## Exercise brief
Your answer is the lines from the one that has "Instruction: Click the Balance" through the last line of the records below, retyped exactly and alone.

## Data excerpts
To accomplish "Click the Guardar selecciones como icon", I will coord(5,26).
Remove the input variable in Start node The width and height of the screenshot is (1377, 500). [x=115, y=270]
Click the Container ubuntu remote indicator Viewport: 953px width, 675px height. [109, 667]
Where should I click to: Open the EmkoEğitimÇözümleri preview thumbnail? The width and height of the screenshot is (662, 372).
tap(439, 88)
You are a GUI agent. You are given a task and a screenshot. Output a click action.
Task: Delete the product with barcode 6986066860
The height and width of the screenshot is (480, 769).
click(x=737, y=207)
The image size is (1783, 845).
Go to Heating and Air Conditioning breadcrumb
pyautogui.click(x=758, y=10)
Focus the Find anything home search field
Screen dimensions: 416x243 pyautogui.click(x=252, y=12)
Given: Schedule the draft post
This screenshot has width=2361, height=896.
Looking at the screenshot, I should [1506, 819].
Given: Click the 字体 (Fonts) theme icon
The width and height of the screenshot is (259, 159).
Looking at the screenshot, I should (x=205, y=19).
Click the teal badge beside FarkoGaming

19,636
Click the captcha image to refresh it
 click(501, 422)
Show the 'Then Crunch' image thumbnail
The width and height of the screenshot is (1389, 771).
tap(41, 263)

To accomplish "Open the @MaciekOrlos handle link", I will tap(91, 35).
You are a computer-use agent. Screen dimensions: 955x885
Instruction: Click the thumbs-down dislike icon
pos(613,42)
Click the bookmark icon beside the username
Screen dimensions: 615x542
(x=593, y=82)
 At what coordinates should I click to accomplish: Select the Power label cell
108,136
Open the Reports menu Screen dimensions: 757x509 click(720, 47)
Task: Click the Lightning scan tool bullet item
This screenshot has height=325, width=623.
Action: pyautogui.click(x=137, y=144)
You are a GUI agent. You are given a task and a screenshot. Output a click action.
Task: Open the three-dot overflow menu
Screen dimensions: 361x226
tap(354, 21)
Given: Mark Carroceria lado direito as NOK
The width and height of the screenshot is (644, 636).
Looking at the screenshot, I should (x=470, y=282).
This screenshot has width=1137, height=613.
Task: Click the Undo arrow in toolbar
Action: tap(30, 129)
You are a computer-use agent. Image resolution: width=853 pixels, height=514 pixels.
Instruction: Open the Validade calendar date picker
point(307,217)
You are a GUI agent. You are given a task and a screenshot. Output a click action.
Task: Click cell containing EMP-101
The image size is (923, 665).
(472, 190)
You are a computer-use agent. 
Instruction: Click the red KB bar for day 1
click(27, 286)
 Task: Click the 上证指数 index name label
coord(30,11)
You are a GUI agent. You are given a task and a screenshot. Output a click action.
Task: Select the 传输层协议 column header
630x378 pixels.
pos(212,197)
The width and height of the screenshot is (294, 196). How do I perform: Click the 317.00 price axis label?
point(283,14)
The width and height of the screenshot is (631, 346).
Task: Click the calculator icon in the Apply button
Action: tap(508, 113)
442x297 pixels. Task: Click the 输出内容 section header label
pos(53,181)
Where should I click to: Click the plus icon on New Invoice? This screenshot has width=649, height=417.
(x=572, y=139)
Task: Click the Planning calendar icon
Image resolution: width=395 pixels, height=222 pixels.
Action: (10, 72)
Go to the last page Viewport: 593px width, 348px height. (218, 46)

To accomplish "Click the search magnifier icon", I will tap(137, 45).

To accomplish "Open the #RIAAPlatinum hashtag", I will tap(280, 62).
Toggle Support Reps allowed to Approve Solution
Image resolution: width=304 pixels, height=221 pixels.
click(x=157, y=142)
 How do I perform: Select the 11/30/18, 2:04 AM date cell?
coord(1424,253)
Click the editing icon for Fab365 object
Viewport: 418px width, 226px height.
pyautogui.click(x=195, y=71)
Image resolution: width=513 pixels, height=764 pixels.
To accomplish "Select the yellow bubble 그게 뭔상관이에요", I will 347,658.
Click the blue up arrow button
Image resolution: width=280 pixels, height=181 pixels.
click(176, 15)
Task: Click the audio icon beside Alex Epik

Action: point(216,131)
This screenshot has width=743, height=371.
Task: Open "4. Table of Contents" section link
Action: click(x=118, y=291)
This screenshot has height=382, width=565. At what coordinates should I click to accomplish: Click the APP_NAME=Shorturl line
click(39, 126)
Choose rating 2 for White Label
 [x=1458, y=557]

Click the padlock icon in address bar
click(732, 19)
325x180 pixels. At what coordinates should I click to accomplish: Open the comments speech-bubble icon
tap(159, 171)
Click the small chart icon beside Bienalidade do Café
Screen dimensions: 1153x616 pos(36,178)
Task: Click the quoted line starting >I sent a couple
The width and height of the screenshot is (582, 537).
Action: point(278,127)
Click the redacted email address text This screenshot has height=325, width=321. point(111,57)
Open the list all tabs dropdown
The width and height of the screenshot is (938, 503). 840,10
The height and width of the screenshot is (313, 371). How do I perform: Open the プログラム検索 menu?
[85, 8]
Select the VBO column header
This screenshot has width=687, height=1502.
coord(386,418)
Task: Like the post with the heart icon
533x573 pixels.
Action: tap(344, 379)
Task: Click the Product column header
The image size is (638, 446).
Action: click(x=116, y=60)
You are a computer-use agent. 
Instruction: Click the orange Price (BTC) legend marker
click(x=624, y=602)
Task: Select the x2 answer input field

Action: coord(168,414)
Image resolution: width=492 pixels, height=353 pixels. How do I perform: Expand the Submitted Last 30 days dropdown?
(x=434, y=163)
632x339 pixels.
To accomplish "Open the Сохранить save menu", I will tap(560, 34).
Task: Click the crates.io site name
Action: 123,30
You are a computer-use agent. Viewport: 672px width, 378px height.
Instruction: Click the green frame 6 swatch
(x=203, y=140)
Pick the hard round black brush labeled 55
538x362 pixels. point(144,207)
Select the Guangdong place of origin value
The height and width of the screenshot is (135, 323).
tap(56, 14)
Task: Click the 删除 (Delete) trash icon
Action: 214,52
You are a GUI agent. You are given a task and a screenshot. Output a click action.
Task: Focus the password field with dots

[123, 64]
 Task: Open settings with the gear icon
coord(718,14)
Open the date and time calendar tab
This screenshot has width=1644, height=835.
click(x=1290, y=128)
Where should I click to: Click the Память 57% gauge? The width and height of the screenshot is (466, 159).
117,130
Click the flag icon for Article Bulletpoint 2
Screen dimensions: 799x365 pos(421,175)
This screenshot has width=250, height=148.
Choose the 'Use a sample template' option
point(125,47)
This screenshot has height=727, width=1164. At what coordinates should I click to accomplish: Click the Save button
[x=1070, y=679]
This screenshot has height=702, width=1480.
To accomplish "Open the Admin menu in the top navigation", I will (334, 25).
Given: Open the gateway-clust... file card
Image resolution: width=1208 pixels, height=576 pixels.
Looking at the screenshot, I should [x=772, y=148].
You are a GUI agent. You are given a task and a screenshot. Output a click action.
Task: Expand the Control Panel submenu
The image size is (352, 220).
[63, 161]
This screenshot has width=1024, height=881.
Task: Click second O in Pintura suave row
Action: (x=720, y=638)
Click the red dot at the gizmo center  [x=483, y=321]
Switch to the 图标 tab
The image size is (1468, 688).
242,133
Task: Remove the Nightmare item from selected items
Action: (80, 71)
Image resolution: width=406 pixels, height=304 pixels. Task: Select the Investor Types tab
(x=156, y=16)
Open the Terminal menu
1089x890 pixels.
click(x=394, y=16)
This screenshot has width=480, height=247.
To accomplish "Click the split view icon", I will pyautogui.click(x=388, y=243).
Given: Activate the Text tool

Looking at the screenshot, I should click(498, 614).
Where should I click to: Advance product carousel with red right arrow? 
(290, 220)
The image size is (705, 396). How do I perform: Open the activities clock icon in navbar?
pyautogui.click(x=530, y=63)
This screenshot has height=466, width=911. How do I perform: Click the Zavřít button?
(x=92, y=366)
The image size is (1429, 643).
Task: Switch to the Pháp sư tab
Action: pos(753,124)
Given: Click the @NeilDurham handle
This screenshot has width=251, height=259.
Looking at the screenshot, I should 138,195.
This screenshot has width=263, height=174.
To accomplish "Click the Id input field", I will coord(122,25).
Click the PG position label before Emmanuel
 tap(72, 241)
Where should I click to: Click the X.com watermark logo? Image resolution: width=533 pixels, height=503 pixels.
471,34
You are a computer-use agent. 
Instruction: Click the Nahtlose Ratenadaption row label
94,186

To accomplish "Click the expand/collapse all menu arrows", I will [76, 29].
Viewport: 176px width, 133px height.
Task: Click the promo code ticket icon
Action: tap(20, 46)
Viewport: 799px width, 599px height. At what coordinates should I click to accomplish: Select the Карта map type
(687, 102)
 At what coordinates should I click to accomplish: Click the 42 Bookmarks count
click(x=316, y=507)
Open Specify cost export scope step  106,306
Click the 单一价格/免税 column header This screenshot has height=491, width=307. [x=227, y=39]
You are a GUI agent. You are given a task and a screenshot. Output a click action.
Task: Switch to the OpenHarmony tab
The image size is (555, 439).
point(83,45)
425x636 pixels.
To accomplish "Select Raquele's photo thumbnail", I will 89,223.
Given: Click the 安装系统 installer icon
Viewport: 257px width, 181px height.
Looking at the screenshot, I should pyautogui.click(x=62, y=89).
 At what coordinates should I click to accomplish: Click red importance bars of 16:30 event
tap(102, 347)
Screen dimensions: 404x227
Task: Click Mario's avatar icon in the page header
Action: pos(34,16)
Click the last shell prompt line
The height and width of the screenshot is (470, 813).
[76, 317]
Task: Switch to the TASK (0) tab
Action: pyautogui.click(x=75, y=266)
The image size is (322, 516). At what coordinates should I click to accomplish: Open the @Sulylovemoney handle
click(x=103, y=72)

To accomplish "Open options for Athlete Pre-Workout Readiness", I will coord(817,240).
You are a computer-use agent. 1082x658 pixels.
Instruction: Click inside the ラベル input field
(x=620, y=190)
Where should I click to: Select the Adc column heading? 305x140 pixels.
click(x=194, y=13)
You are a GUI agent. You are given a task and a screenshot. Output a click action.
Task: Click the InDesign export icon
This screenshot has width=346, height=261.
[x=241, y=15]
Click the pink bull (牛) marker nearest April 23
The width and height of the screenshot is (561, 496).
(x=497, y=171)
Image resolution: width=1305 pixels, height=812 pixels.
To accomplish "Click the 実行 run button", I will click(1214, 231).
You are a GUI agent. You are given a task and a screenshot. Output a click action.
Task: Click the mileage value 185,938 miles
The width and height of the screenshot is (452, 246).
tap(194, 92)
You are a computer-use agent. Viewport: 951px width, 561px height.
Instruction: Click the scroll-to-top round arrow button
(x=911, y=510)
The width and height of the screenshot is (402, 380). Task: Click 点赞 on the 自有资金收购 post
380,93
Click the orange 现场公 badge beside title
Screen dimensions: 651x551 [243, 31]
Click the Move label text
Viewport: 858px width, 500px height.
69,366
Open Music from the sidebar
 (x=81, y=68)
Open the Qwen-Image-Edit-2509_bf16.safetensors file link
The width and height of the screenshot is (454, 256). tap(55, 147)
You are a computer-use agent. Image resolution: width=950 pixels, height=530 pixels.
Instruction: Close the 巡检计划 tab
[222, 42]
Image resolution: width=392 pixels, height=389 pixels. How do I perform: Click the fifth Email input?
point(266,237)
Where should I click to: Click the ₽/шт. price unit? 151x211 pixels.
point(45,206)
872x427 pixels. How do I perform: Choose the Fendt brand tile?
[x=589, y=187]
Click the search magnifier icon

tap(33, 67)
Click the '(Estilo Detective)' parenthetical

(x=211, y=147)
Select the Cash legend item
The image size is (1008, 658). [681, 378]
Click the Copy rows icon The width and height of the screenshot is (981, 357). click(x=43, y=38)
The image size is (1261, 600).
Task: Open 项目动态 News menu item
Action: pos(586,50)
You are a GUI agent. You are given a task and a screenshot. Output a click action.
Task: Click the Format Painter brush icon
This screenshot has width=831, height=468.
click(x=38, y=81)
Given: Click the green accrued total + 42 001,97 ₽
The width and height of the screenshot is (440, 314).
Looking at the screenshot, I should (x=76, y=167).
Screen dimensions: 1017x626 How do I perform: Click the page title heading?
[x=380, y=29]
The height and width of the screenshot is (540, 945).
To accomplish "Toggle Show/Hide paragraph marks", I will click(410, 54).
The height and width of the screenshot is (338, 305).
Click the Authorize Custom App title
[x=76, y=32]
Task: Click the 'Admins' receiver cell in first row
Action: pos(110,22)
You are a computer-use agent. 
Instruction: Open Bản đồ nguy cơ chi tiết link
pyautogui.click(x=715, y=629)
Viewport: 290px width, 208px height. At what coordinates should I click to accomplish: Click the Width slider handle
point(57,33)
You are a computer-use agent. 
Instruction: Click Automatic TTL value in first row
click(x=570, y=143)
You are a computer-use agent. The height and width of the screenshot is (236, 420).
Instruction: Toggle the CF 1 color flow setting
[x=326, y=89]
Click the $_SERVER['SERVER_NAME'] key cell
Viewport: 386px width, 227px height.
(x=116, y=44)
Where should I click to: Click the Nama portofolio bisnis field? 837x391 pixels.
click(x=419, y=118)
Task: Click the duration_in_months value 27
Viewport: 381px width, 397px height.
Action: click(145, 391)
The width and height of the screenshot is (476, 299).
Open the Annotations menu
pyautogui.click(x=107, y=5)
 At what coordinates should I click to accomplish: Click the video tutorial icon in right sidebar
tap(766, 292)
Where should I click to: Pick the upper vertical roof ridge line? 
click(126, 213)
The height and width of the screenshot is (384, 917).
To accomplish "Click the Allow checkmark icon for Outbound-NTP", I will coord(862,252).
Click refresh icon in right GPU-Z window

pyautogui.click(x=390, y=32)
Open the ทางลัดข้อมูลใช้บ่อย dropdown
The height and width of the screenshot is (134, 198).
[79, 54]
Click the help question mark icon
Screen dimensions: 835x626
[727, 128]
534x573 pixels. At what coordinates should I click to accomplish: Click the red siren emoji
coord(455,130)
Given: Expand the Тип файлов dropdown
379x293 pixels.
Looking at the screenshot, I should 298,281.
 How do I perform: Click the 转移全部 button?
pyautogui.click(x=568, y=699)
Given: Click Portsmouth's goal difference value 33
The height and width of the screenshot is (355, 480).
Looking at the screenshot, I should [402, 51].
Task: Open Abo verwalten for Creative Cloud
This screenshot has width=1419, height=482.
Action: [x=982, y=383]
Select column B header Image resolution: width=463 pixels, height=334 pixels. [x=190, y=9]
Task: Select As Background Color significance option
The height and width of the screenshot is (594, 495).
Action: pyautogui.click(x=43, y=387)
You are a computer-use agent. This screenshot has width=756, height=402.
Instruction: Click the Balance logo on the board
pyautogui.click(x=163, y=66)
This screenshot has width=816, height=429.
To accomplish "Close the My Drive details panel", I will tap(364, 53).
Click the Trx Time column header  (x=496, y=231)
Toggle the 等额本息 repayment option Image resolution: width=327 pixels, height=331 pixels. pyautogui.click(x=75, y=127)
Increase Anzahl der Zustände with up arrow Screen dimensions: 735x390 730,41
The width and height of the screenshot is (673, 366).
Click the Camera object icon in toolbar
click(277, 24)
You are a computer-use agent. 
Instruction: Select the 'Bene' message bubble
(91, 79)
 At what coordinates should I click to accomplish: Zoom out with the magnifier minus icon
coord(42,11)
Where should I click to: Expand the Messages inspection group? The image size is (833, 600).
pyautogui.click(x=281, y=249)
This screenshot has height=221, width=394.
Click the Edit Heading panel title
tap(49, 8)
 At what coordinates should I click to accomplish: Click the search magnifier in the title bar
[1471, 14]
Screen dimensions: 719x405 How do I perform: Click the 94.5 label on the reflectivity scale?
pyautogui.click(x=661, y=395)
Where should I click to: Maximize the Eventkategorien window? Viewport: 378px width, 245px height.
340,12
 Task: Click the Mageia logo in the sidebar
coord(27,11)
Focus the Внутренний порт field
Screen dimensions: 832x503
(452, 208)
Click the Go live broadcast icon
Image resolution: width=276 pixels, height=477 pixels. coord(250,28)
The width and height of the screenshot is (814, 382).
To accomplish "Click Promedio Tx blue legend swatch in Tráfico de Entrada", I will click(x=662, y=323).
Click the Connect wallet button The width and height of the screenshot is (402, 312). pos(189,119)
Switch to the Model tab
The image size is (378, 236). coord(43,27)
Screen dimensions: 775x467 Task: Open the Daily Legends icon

## Result for this task
Instruction: Click the Balance logo on the board
pyautogui.click(x=163, y=66)
This screenshot has width=816, height=429.
To accomplish "Close the My Drive details panel", I will tap(364, 53).
Click the Trx Time column header  (x=496, y=231)
Toggle the 等额本息 repayment option Image resolution: width=327 pixels, height=331 pixels. pyautogui.click(x=75, y=127)
Increase Anzahl der Zustände with up arrow Screen dimensions: 735x390 730,41
The width and height of the screenshot is (673, 366).
Click the Camera object icon in toolbar
click(277, 24)
You are a computer-use agent. 
Instruction: Select the 'Bene' message bubble
(91, 79)
 At what coordinates should I click to accomplish: Zoom out with the magnifier minus icon
coord(42,11)
Where should I click to: Expand the Messages inspection group? The image size is (833, 600).
pyautogui.click(x=281, y=249)
This screenshot has height=221, width=394.
Click the Edit Heading panel title
tap(49, 8)
 At what coordinates should I click to accomplish: Click the search magnifier in the title bar
[1471, 14]
Screen dimensions: 719x405 How do I perform: Click the 94.5 label on the reflectivity scale?
pyautogui.click(x=661, y=395)
Where should I click to: Maximize the Eventkategorien window? Viewport: 378px width, 245px height.
340,12
 Task: Click the Mageia logo in the sidebar
coord(27,11)
Focus the Внутренний порт field
Screen dimensions: 832x503
(452, 208)
Click the Go live broadcast icon
Image resolution: width=276 pixels, height=477 pixels. coord(250,28)
The width and height of the screenshot is (814, 382).
To accomplish "Click Promedio Tx blue legend swatch in Tráfico de Entrada", I will click(x=662, y=323).
Click the Connect wallet button The width and height of the screenshot is (402, 312). pos(189,119)
Switch to the Model tab
The image size is (378, 236). coord(43,27)
Screen dimensions: 775x467 Task: Open the Daily Legends icon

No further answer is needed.